Globe and Mail Blog Post

Well, here’s a feel-good story out of nowhere:

Phoenix Suns point guard and two-time NBA MVP Steve Nash is sinking a chunk of his discretionary investment income into a new women’s professional soccer league.

Nash loves soccer.  His dad played pro, and his brother Martin is a Vancouver Whitecap and frequent member of Canada’s national men’s team.  The best point guard in the business also has twin three-year-old daughters, and is a huge booster of women’s pro sports.

The league, hoping to begin play in eight American cities in 2009, plans to use Nash’s unspecific donation to help defray set-up and administrative costs.  No Canadian cities are involved at the moment.  Vancouver’s apparently a possibility, but the Whitecaps remain committed to their current ladies’ loop, the W-League.

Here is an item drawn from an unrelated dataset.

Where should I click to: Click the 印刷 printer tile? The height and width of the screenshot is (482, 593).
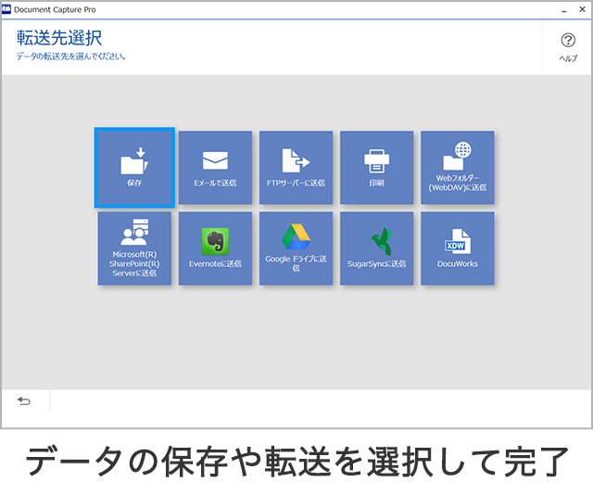[x=376, y=168]
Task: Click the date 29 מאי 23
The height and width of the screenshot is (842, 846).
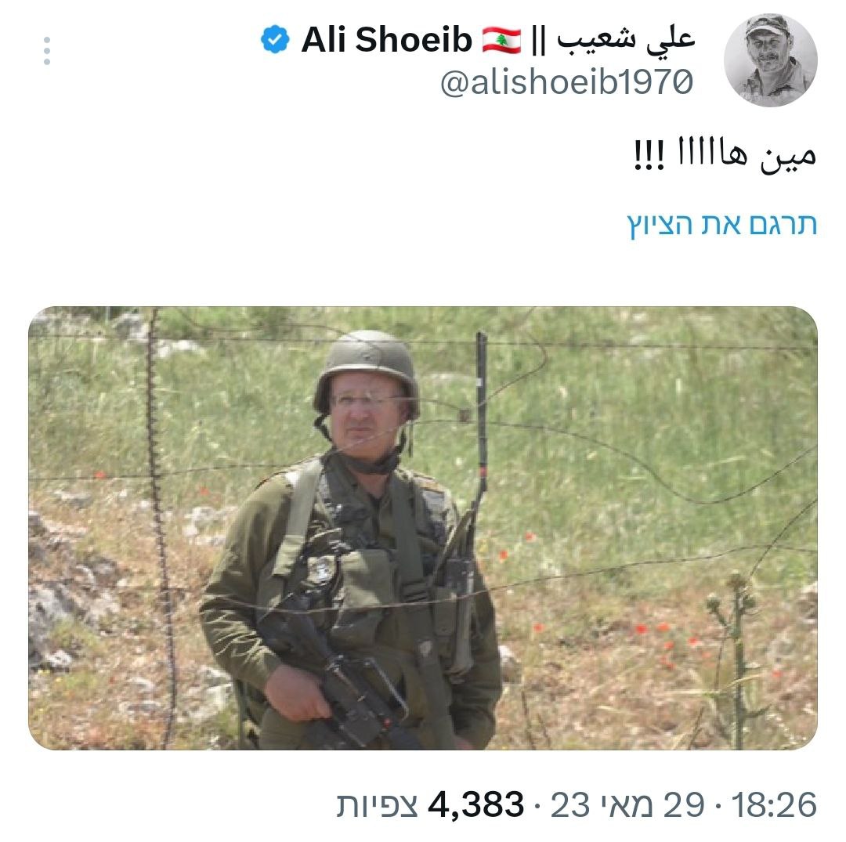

I’ve already received one e-mail today – from a grouchy guy who ought to know better – saying it’s a shame to waste money on women’s soccer.  

That is a horrendously short-sighted view.  Soccer is a universal game, and half the universe is female.  Canada’s own Christine Sinclair is one of the very best female players on the planet.  Darn right she should be playing pro, as soon – and at as high a level – as possible.

Also, any Canadian who loves soccer owes the women’s game – hugely.  Remember that sensational final of the women’s Under-19 World Cup in Edmonton back in 2002?  Over 50,000 people at Commonwealth Stadium for an electrifying final match.  Sinclair misses a late sitter that would have actually won Canada a World Cup, and then the Americans pull it out with a sudden-death goal in overtime.

That astonishing day led directly to every great thing that happened in soccer in Canada in 2007.  Without it, there is no BMO Field in Toronto, no Under-20 World Cup in Canada – no Toronto FC.

If you got any fun at all out of any of those things in the past 12 months, you owe it directly to women’s soccer.  And if women’s soccer has a dream, and an NBA superstar wants to help, they should cash the cheque, thank their lucky stars and get on with it. 

Soccer is a game where the hugely rich can – and do – make dreams come true.  

So, along those lines – might there be any very wealthy folks out there who might be interested in ponying up a few million to help draft and implement a new operating structure and constitution for Canadian soccer in general?  Found, fund and raise corporate support for an entirely new organization to replace the Canadian Soccer Association and run Canada’s national soccer teams – similar to the recent bold, successful overhaul of the beautiful game in Australia?

If S.N. from Phoenix has committed his cash elsewhere, howzabout J.S. from Montreal?  G.K. from Vancouver?  

… MLSE from Toronto?

Get in touch, guys.  Let’s talk.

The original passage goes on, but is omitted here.